▶ **Source excerpt**:

════════════════

SP: Grounded…like a Rock. It all fits! All right, so MvR is awesome and I want it to never ever end but you two are a good team have you ever thought of doing another story? I mean that style would lend itself to so many different things, ya know?
KB: Well Victor and I both sort of have tunnel vision and we're just two people so we are both solely focused on just finishing MvR right now. We're totally open to doing something different in the future and we kind of have a couple of ideas but we don't want to get ahead of ourselves. We have a definite end to MvR, ya know, it's not meant to be an ongoing…it ends at a certain point, or at least the rock part does, and we want to finish that. I feel like, ya know, we owe it to ourselves and to the people that have liked it and have continued to read it to give them the ending they deserve.
SP: I understand. Nobody wants another unfinished work like All-Star Batman and Robin on their shelf.

════════════════

▶ **Listed records**:
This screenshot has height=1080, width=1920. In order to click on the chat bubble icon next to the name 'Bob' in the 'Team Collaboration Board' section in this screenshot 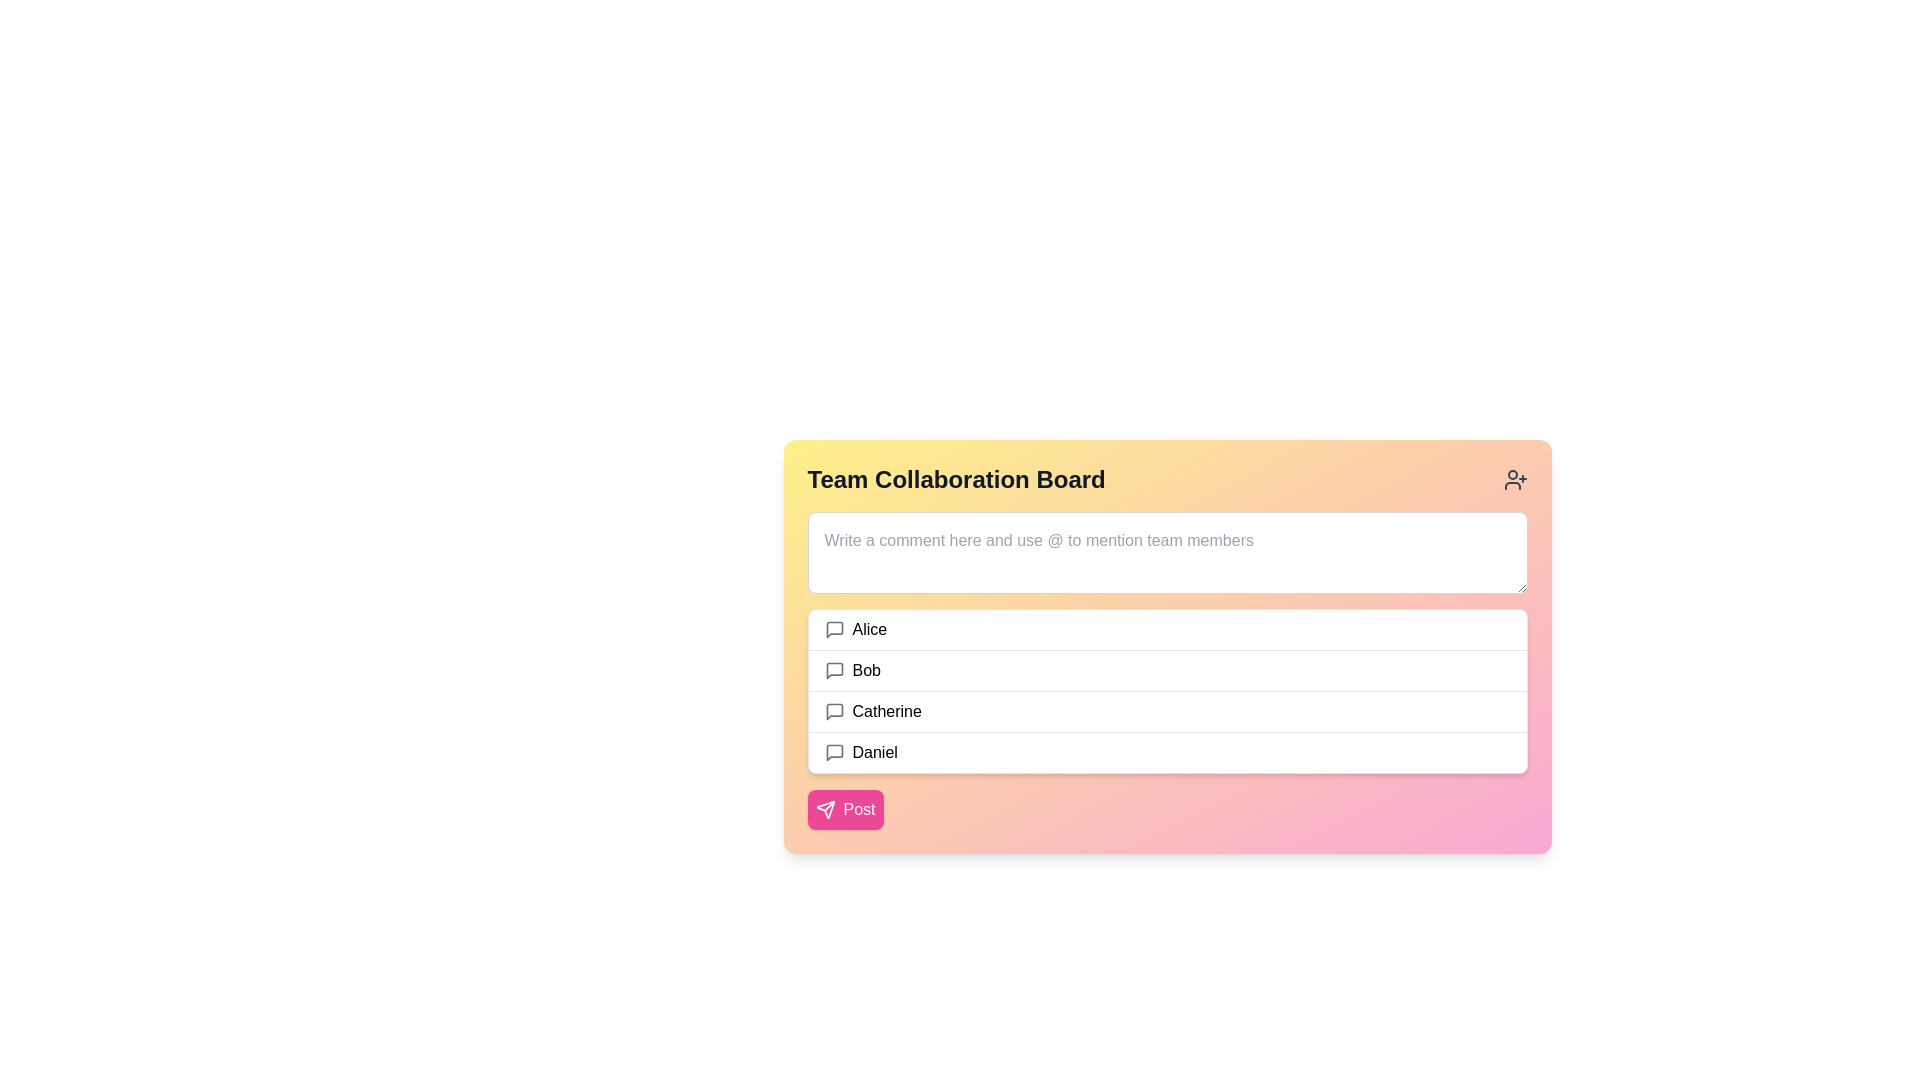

════════════════

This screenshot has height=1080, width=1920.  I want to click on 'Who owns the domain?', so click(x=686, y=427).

════════════════

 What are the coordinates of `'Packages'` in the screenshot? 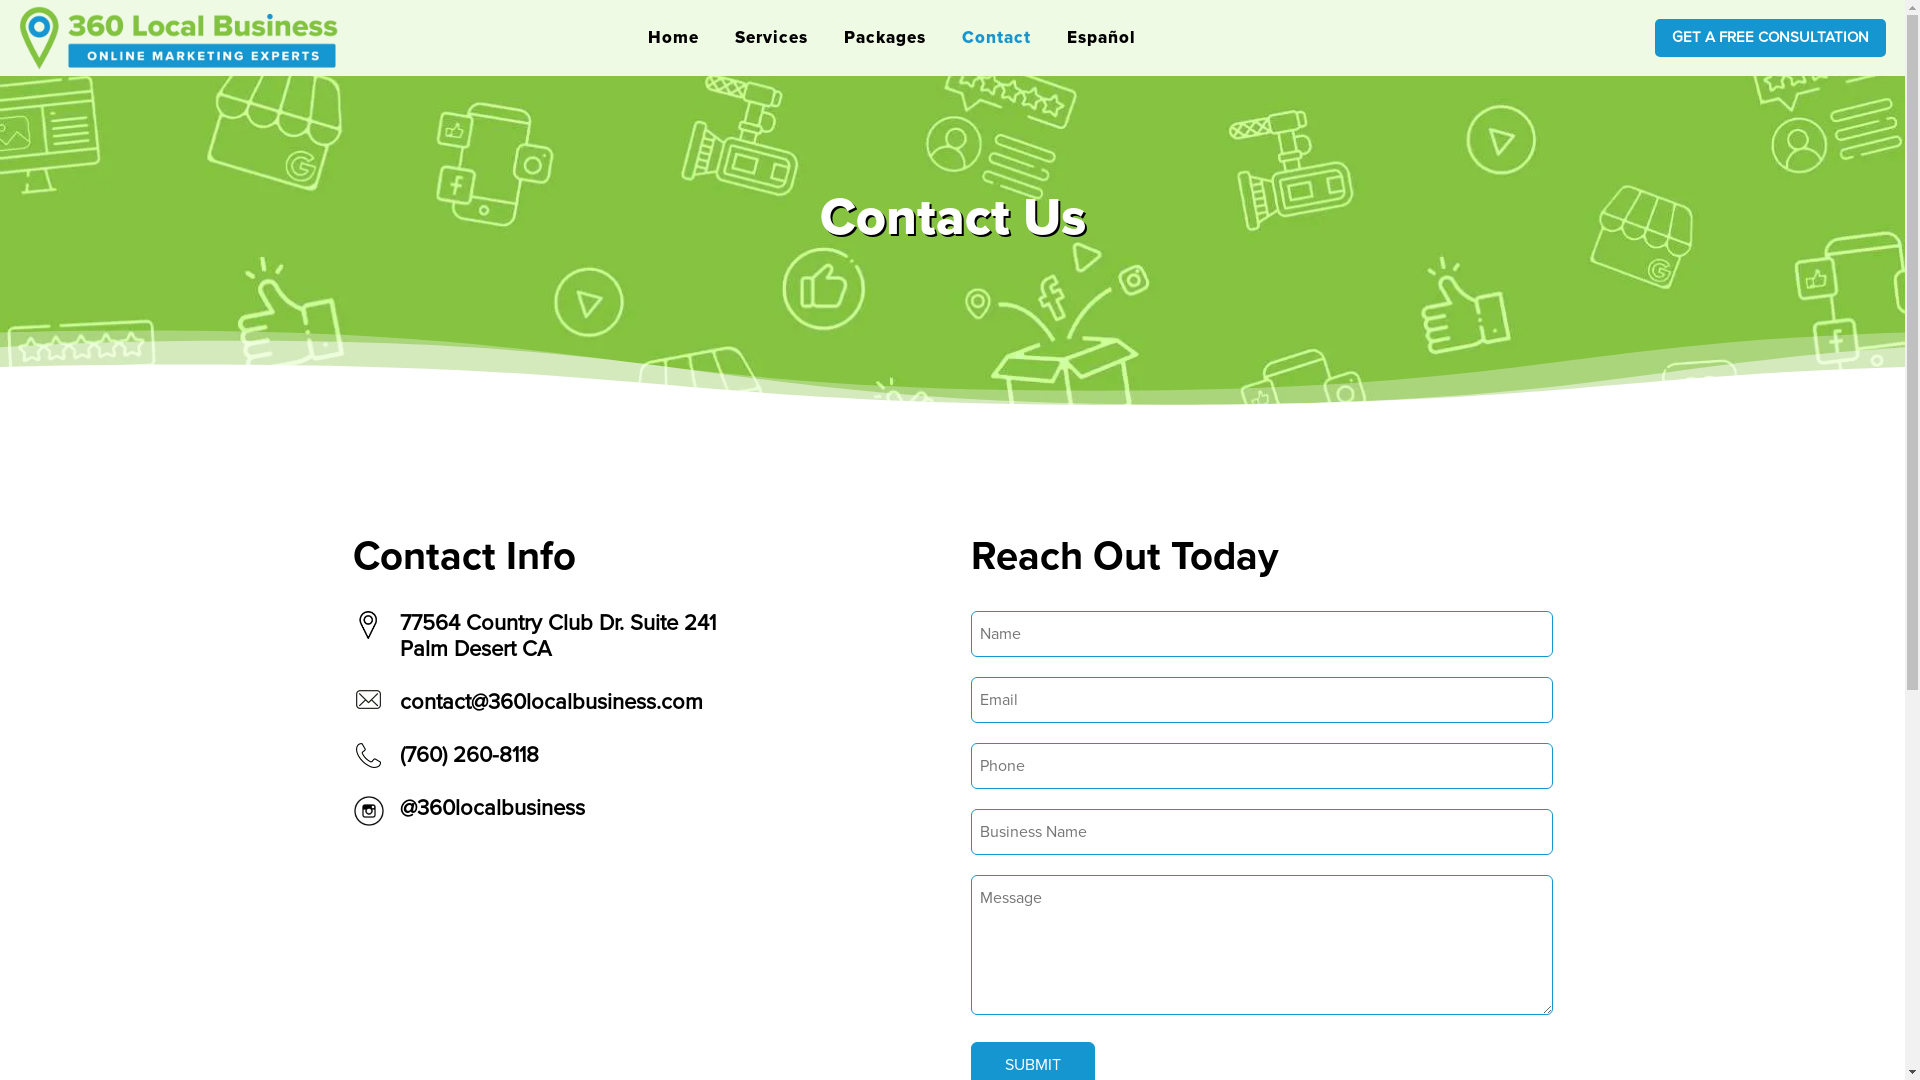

════════════════

▶ **Given instruction**: Translate this sentence from the interview excerpt into Spanish: "We're totally open to doing something different in the future and we kind of have a couple of ideas but we don't want to get ahead of ourselves." The records are separate from the interview excerpt.

▶ **Result of the task**: Estamos totalmente abiertos a hacer algo diferente en el futuro y más o menos tenemos un par de ideas, pero no queremos adelantarnos.